┌─ Data

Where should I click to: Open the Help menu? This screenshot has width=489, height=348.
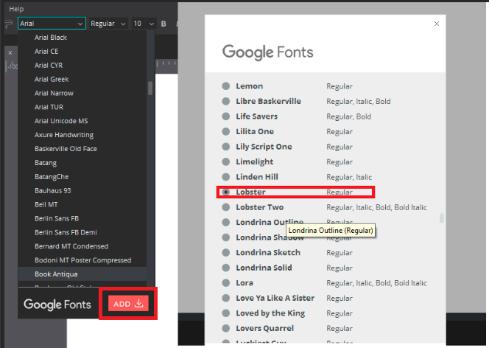[x=16, y=8]
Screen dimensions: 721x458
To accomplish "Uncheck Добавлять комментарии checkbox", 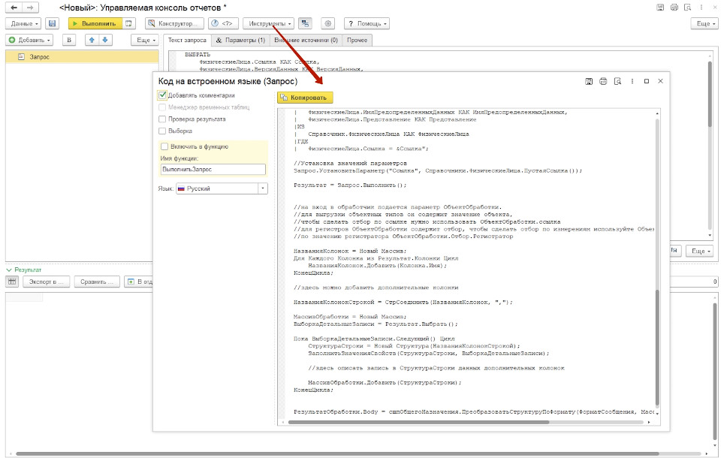I will click(162, 96).
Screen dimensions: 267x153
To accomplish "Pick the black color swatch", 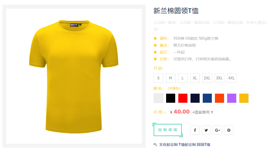I will [x=170, y=98].
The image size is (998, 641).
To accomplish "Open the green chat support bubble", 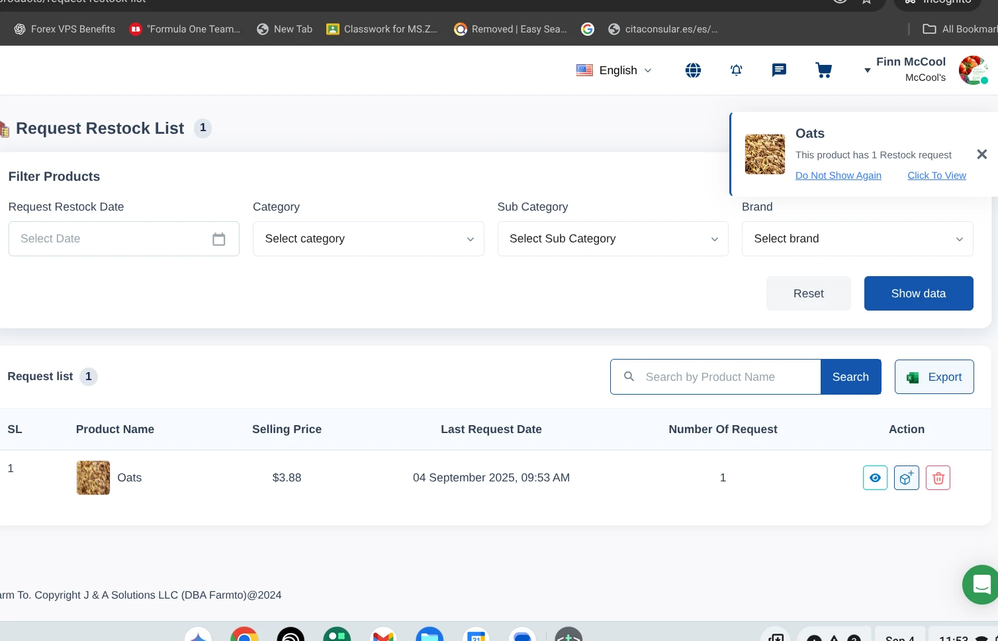I will coord(981,584).
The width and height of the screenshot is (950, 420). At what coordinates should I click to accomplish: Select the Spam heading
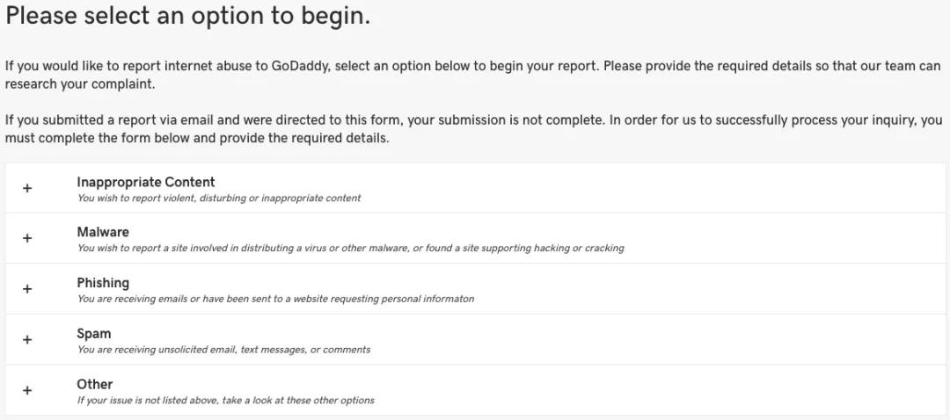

└─

### What you need to do
The answer must consist of every line above that holds the string "dimensions", copied exactly.

### Exercise response
Screen dimensions: 721x458
Screen dimensions: 267x153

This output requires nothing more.